The Playboy unit is growing but still unprofitable, posting an operating loss even as its second-quarter revenues double.

    Like most Internet companies, Playboy Online is growing but still unprofitable.

    The Playboy unit's second-quarter revenues doubled from last year, but it posted a widened operating loss because of investments in staff and content, the company said today.

    The Playboy Online unit, launched in January, posted a $1.5 million operating loss for the three months ended June 30, wider than a $200,000 loss posted for the like quarter a year ago. The unit's quarterly revenues doubled to $1.6 million from $800,000.

    The parent company of Playboy Online, See special feature:
Playboy pins hopes on Net Playboy Enterprises, posted net income of $2.1 million, or 10 cents per share, for the second quarter, compared with $1.5 million, or 8 cents a share, posted for the like quarter last year. Total revenues essentially were flat.

    "We are encouraged by the doubling of revenues in the quarter from Playboy Online," Playboy Enterprises chief executive Christie Hefner said in a statement. "This level of performance, together with investments in growth businesses, will help us achieve our goal of turning Playboy into a $1 billion market cap company."

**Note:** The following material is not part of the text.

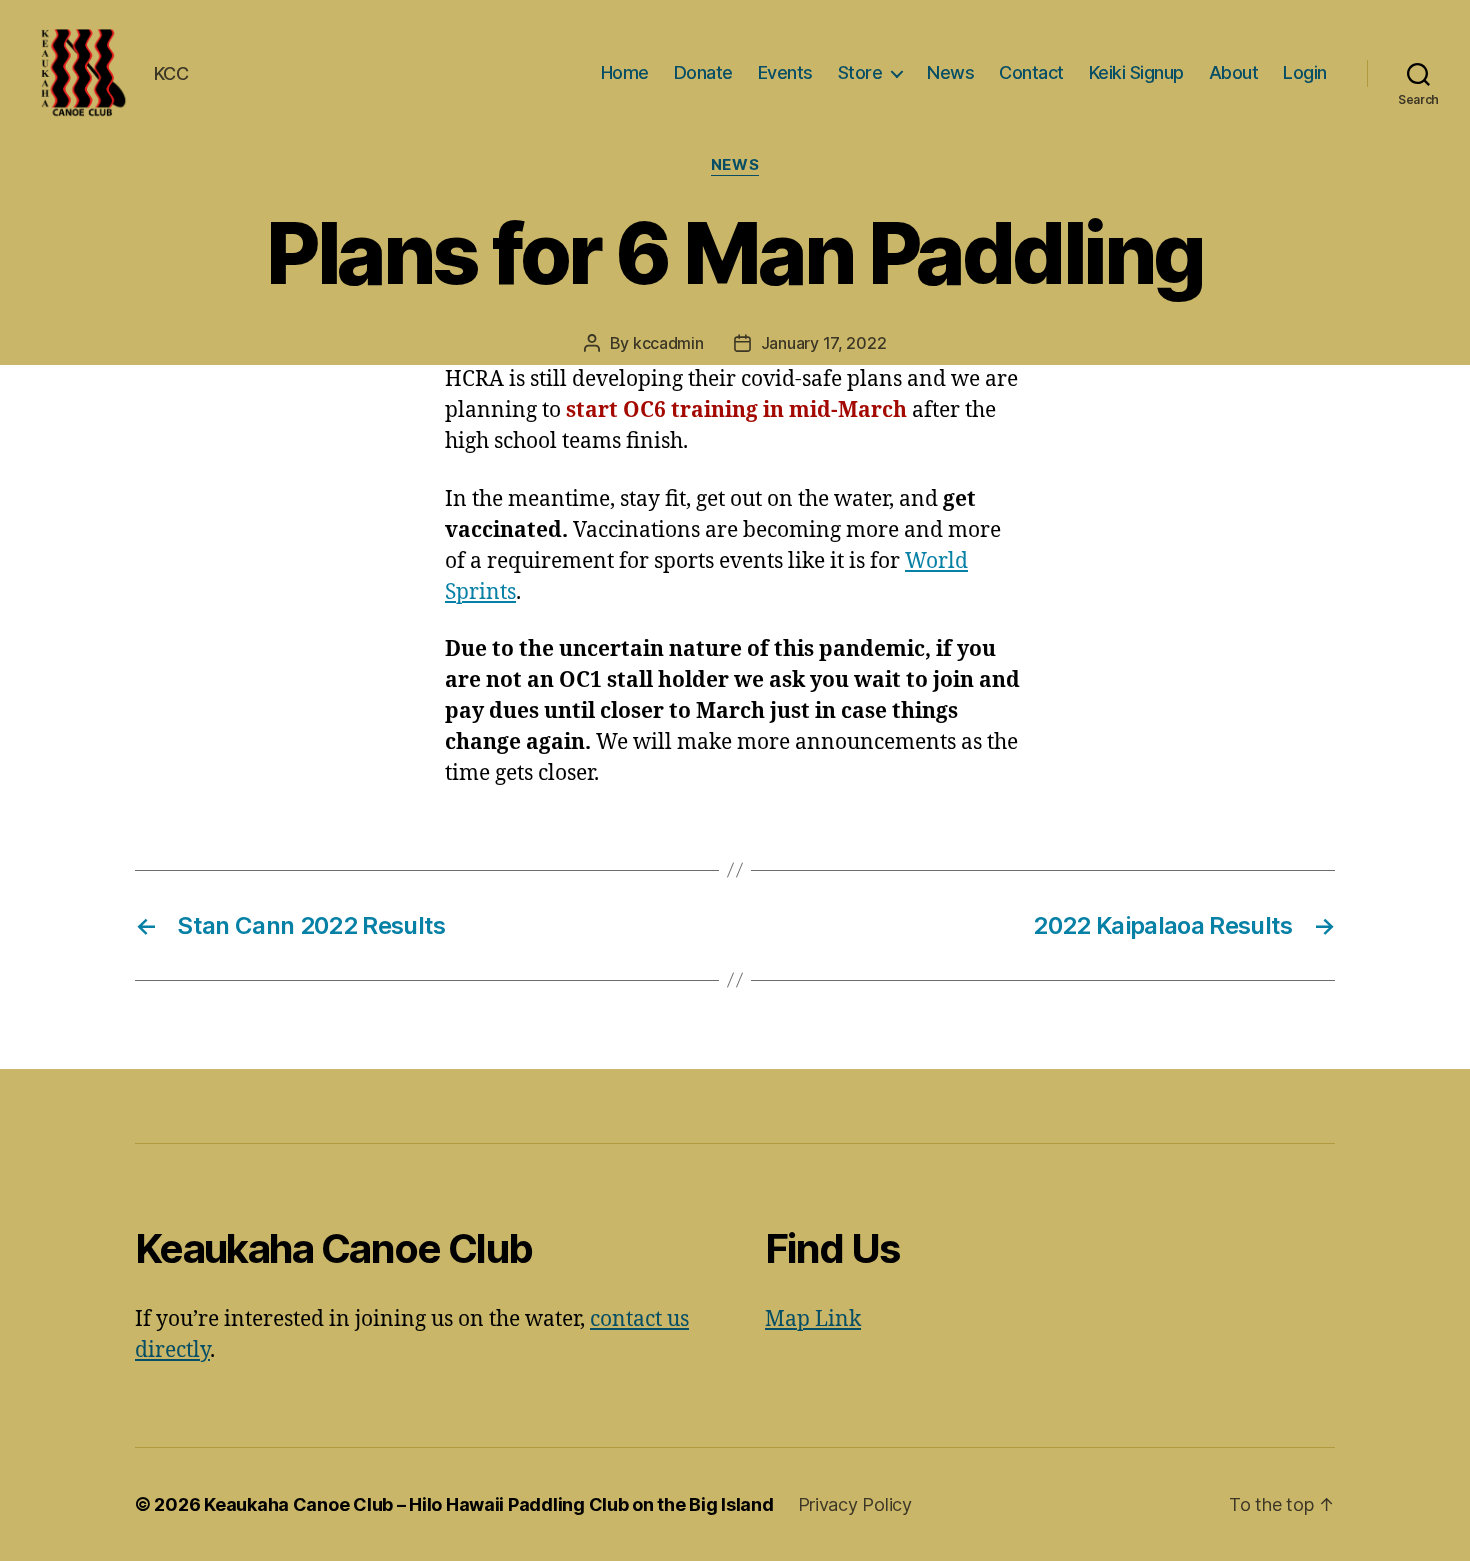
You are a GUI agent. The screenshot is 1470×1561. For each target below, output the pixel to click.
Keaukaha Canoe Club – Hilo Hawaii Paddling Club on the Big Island (488, 1504)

    During the past year, Playboy has been building its e-commerce and online subscription offerings in an effort to lure new customers. In keeping with its strategy, the company this week unveiled a fresh lineup of original content and retailers that will be featured on Playboy.com.

    In addition, Playboy announced today that, as of June, its Web site has received more than 65 million page views, and that its subscription-based Playboy Cyber Club now can count 26,000 members. The Cyber Club charges up to $60 per year for access to archived articles and photos, as well as Playmate chats and home pages. Pay-as-you-go transactions also are being tested.

    The club's membership, which launched last summer, has grown at a rate of about 1,000 members a month since January. Playboy says it has yet to aggressively market the site.

    Although the publishing company has icon status, its magazine venture suffered huge declines in circulation during the 1970s and in revenues during the 1980s.

    Under Hefner's guidance, Playboy has turned to other media to grow its business. She helped the company make a profitable foray into television in the early 1990s, and now is looking toward the Net, e-commerce, and the convergence of PCs and television as ways to forge new revenue streams.